Till now, you've just opened and customized the look and feel of Spoon. It's time to do some interesting tasks beyond looking around. As mentioned before, in PDI we basically work with two kinds of artifacts: transformations and jobs. In this section, we will introduce transformations. First of all, we will introduce some basic definitions. Then, we will design, preview, and run our first Transformation.
Introducing transformations
The basics about transformations
A Transformation is an entity made of steps linked by hops. These steps and hops build paths through which data flows: the data enters or is created in a step, the step applies some kind of Transformation to it, and finally, the data leaves that step. Therefore, it's said that a Transformation is data flow oriented. Graphically, steps are represented with small boxes, while hops are represented by directional arrows, as depicted in the following sample:
A Transformation itself is neither a program nor an executable file. It is just plain XML. The Transformation contains metadata, which tells the Kettle engine what to do.
A step is a minimal unit inside a Transformation. A big set of steps is available, either out of the box or the Marketplace, as explained before. These steps are grouped in categories, as, for example, input, output, or transform. Each step is conceived to accomplish a specific function, going from a simple task as reading a parameter to normalizing a dataset.
A hop is a graphical representation of data flowing between two steps: an origin and a destination. The data that flows through that hop constitutes the output data of the origin step and the input data of the destination step.
That's enough theory for now. Let's see it in practice.
Creating a Hello World! Transformation
In this section, we will design, preview, and run a simple Hello World! Transformation; simple, but good enough for our first practical example.
Designing a Transformation
Here are the steps to start working on our very first Transformation. All you need for starting is to have PDI installed:
- Open Spoon.From the main menu and navigate to File | New | Transformation.
- On the left of the screen, under the Design tab, you'll see a tree of Steps.
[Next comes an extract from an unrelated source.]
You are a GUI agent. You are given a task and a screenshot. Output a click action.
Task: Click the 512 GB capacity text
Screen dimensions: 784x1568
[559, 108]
Expand the Input branch by double-clicking on it.
- Then, left-click on the Data Grid icon and without releasing the button, drag and drop the selected icon to the main canvas. The screen will look like the following screenshot:
- Double-click on the Data Grid step you just put on the canvas, and fill the Meta tab as follows:
- Now select the Data tab and fill the grid with some names, as in the following screenshot. Then click on OK to close the window:
- From the Steps tree, double-click on the Scripting branch, click on the User Defined Java Expression icon, and drag and drop it to the main canvas.
- Put the mouse cursor over the Data Grid step and wait until a tiny toolbar shows up succeeding the Data Grid icon, as shown next:
- Click on the output connector (the icon highlighted in the preceding image) and drag it towards the User Defined Java Expression (UDJE) step. A greyed hop is displayed.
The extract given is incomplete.